-- TASK 1 --
Copy the dataset entries from their first line through the line that contains "pyautogui.click(x=144, y=130)", word for word, and leave out everything after it.
─── EXERCISE TEXT ───
Some people whose goal in life seems to be to make anything related to the LDS church into something negative cry about how much money was spent on this project and say "why not donate this money to the poor"?

I have little sympathy for such misinformed people.

City Creek is putting millions of dollars into the economy, employing thousands. Frankly, if I had money to give directly to a needy person or if I could create a job with that money, whereby giving them the chance to EARN money, I'd rather create the job, all day every day. So to the church leadership, I say THANK YOU for giving to the needy in this community, through job creation. This has proven to produce a much better result than simply handing out money to the needy. Were it not for this investment in our community, the number of "needy" would be higher by the thousands. Instead, these people have jobs.

Washington, DC

More members of the church are outside the US than are inside the US - let alone in Salt Lake City. Funding City Creek is a huge step back for the church, causing "problems of money, property and prestige divert us from our primary purpose."

I laugh at helping a few thousand be employed in a prosperous Utah economy. Compare that to Ghana where there are tens of thousands of saints and only ~1/4 of them get to go to high school. That is a much bigger employment problem that can be addressed much more cheaply. By building church high schools in Africa, just like we did in the Pacific, the church can help needy members help themselves, while also building the leadership that is needed in the most rapidly growing area of the church.

Ultimately, we should be building a BYU-Africa, which would do wonders for the church. How would the election have changed if Mitt had built "Romney U's" in Mexico and Africa? It would have been much better PR than spending all that money on ads.

The church needs a more global, less mercantilist perspective on the gospel.

DN Subscriber 2

Thank you for noticing, New York Times, but neither the LDS Church, nor Utah, nor private enterprise need ANY advice or comment from the New York Times on how to run anything.

Capitalism and free enterprise works to the best advantage for the greatest number of people when it is left alone, which is contrary to everything the Times stands for.

Well done to everyone involved with City Creek!

Lindon, UT

The Church needed to spruce up the area around its HQ. City Creek was a great idea for them, SLC, and Utah.

American Fork, UT

I'm one of those misinformed people. The church made the decision to build this thing. Whatever they chose not to put the money toward, they own, too.

Glendora, CA

I concur completely. I couldn't have stated the point any better. I have a hard time just living in another state, other than Utah, let alone another country, where there is a paucity of jobs and our children have less to look forward to, in terms of marriage prospects, as opposed to BYU, etc. It is still a Utah-centric reality.

Falconer, NY


Read comment by Ted H.
─── DATA PROVIDED ───
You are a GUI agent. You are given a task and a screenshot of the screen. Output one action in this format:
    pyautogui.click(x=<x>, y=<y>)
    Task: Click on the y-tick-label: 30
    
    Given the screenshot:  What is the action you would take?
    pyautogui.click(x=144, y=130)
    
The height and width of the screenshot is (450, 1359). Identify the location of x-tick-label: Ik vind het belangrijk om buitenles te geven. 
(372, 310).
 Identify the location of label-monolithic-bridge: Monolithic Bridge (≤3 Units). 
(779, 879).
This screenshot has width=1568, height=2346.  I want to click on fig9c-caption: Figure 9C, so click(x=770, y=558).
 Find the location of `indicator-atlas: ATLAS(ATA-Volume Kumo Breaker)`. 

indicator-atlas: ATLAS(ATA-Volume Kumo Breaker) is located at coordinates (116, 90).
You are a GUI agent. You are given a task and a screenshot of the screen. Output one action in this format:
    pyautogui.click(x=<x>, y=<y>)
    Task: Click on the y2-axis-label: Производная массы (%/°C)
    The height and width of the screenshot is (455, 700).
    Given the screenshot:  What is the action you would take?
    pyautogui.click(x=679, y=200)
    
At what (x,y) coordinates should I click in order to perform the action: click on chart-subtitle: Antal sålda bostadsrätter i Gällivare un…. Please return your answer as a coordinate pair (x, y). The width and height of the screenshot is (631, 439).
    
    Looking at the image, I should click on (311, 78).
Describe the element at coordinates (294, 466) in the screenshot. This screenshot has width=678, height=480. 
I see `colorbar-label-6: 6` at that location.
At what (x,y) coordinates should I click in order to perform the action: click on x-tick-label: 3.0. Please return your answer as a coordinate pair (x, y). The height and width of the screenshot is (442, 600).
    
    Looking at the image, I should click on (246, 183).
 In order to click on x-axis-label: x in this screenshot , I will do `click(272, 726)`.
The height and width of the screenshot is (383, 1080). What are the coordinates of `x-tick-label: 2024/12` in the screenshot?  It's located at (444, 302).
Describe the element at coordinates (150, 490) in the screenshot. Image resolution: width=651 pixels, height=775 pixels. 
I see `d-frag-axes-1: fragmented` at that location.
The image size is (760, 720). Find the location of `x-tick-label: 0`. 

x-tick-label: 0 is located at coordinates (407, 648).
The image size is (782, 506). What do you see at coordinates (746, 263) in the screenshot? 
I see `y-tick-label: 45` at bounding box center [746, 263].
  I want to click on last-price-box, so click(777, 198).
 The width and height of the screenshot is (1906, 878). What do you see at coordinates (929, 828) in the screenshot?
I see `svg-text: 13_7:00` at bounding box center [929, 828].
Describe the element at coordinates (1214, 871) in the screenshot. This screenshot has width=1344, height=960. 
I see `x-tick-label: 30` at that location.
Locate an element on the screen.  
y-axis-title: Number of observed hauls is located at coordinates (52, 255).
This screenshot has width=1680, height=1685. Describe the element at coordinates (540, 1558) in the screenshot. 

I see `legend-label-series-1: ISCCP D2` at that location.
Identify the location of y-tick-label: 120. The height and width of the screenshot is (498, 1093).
───
-- TASK 2 --
Continue the reader comments on City Creek from where they stop.

-- ANSWER BOX 1 --
You are a GUI agent. You are given a task and a screenshot of the screen. Output one action in this format:
    pyautogui.click(x=<x>, y=<y>)
    Task: Click on the y-tick-label: 30
    
    Given the screenshot:  What is the action you would take?
    pyautogui.click(x=144, y=130)

-- ANSWER BOX 2 --
Also, in a previous article it was reported that this investment has already reaped $200M for the Church. I wonder where that money will go. rhappahannock ought to subscribe to Church News to see the global impact the Church already has and I have no doubt it will continue to grow as the gospel spreads. City Creek and tithes are assets for the Church. Temples, schools, et all are liabilities. You need assets to cover your liabilities - economics 101. Obviously, the Church has a longer perspective of things than others.

Don Ira
St George, UT

Where does the funds come from that supplies and transports those supplies to disaster areas, no matter where it is, in the US or else where in the world? Where does the funds come from that feeds people all over the world from Bishop's storehouses or puts cloths on their backs? Where does the money come from to drill wells and install pumps for clean water? The holding of the Church are not money holes, they pay dividends that the Church uses to provide services to people no matter if they are LDS members or not.
I didn't question when the Church assisted the Catholic Church in renovating the Cathedral of the Madelin, in Salt Lake City. I haven't heard anyone disputing that action by the LDS Church.
I almost forgot about Deseret Industries not just in Utah that train people to be productive citizens, where does the funds come from?
It's not the 2000 that I think about, but the tens of thousands that are better off because of projects that generate revenue like City Creek.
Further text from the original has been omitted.